▸ DO THIS:
Rewrite every entry below, changing each "Locate an element on the screen" to "Find an element on the screen" and leaving everything else the same.

* start GIVEN RECORDS *

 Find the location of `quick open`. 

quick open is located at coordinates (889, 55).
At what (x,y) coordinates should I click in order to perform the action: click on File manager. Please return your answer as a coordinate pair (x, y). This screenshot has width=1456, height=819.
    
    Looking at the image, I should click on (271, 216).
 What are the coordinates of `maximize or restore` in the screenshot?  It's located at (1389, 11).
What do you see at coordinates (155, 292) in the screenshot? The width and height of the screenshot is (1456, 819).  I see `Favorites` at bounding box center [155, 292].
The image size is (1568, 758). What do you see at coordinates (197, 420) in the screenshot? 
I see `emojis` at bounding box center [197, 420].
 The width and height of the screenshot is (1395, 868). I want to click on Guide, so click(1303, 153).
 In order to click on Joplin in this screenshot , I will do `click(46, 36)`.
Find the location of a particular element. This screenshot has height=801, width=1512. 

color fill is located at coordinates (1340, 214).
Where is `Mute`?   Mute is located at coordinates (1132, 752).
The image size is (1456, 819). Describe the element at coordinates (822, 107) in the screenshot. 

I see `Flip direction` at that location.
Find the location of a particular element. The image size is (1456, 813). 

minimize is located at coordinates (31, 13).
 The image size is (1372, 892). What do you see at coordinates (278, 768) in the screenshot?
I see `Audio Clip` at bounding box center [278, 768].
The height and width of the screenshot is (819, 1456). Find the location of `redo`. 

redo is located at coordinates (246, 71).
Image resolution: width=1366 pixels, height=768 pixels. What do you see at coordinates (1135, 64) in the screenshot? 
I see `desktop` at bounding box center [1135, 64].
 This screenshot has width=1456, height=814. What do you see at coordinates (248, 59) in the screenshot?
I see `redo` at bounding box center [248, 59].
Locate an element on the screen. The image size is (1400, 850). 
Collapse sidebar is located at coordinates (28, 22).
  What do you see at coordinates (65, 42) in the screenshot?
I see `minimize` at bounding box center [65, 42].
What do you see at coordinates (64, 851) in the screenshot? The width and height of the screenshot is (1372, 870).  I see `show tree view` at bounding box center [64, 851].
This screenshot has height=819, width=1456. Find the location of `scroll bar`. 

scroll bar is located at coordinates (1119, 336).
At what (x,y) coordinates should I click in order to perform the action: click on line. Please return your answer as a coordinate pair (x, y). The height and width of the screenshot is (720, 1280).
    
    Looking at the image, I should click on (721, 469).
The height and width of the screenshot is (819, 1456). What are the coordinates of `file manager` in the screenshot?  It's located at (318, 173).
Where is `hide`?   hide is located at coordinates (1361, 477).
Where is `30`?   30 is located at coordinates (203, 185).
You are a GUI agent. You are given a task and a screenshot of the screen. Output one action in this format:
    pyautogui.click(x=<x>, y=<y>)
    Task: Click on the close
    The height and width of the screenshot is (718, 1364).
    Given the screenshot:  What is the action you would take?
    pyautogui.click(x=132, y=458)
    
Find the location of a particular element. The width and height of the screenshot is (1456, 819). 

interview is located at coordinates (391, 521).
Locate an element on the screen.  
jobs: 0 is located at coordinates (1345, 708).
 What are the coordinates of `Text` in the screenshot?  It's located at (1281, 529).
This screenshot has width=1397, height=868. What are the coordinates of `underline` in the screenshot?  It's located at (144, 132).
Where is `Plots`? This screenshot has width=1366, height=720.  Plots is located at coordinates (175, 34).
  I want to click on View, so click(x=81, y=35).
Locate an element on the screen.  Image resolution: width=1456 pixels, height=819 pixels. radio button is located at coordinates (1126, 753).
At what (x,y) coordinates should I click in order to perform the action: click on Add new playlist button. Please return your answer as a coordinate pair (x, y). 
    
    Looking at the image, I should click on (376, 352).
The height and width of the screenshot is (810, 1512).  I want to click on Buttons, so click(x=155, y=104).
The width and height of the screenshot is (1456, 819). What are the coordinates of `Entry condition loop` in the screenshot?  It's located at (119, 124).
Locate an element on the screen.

* end GIVEN RECORDS *

▸ EXERCISE ANSWER:
 Find the location of `quick open`. 

quick open is located at coordinates (889, 55).
At what (x,y) coordinates should I click in order to perform the action: click on File manager. Please return your answer as a coordinate pair (x, y). This screenshot has width=1456, height=819.
    
    Looking at the image, I should click on (271, 216).
 What are the coordinates of `maximize or restore` in the screenshot?  It's located at (1389, 11).
What do you see at coordinates (155, 292) in the screenshot? The width and height of the screenshot is (1456, 819).  I see `Favorites` at bounding box center [155, 292].
The image size is (1568, 758). What do you see at coordinates (197, 420) in the screenshot? 
I see `emojis` at bounding box center [197, 420].
 The width and height of the screenshot is (1395, 868). I want to click on Guide, so click(1303, 153).
 In order to click on Joplin in this screenshot , I will do `click(46, 36)`.
Find the location of a particular element. This screenshot has height=801, width=1512. 

color fill is located at coordinates (1340, 214).
Where is `Mute`?   Mute is located at coordinates (1132, 752).
The image size is (1456, 819). Describe the element at coordinates (822, 107) in the screenshot. 

I see `Flip direction` at that location.
Find the location of a particular element. The image size is (1456, 813). 

minimize is located at coordinates (31, 13).
 The image size is (1372, 892). What do you see at coordinates (278, 768) in the screenshot?
I see `Audio Clip` at bounding box center [278, 768].
The height and width of the screenshot is (819, 1456). Find the location of `redo`. 

redo is located at coordinates (246, 71).
Image resolution: width=1366 pixels, height=768 pixels. What do you see at coordinates (1135, 64) in the screenshot? 
I see `desktop` at bounding box center [1135, 64].
 This screenshot has width=1456, height=814. What do you see at coordinates (248, 59) in the screenshot?
I see `redo` at bounding box center [248, 59].
Find an element on the screen. The image size is (1400, 850). 
Collapse sidebar is located at coordinates (28, 22).
  What do you see at coordinates (65, 42) in the screenshot?
I see `minimize` at bounding box center [65, 42].
What do you see at coordinates (64, 851) in the screenshot? The width and height of the screenshot is (1372, 870).  I see `show tree view` at bounding box center [64, 851].
This screenshot has height=819, width=1456. Find the location of `scroll bar`. 

scroll bar is located at coordinates (1119, 336).
At what (x,y) coordinates should I click in order to perform the action: click on line. Please return your answer as a coordinate pair (x, y). The height and width of the screenshot is (720, 1280).
    
    Looking at the image, I should click on (721, 469).
The height and width of the screenshot is (819, 1456). What are the coordinates of `file manager` in the screenshot?  It's located at (318, 173).
Where is `hide`?   hide is located at coordinates (1361, 477).
Where is `30`?   30 is located at coordinates (203, 185).
You are a GUI agent. You are given a task and a screenshot of the screen. Output one action in this format:
    pyautogui.click(x=<x>, y=<y>)
    Task: Click on the close
    The height and width of the screenshot is (718, 1364).
    Given the screenshot:  What is the action you would take?
    pyautogui.click(x=132, y=458)
    
Find the location of a particular element. The width and height of the screenshot is (1456, 819). 

interview is located at coordinates (391, 521).
Find an element on the screen.  
jobs: 0 is located at coordinates (1345, 708).
 What are the coordinates of `Text` in the screenshot?  It's located at (1281, 529).
This screenshot has width=1397, height=868. What are the coordinates of `underline` in the screenshot?  It's located at (144, 132).
Where is `Plots`? This screenshot has width=1366, height=720.  Plots is located at coordinates (175, 34).
  I want to click on View, so click(x=81, y=35).
Find an element on the screen.  Image resolution: width=1456 pixels, height=819 pixels. radio button is located at coordinates (1126, 753).
At what (x,y) coordinates should I click in order to perform the action: click on Add new playlist button. Please return your answer as a coordinate pair (x, y). 
    
    Looking at the image, I should click on (376, 352).
The height and width of the screenshot is (810, 1512).  I want to click on Buttons, so click(x=155, y=104).
The width and height of the screenshot is (1456, 819). What are the coordinates of `Entry condition loop` in the screenshot?  It's located at (119, 124).
Find an element on the screen.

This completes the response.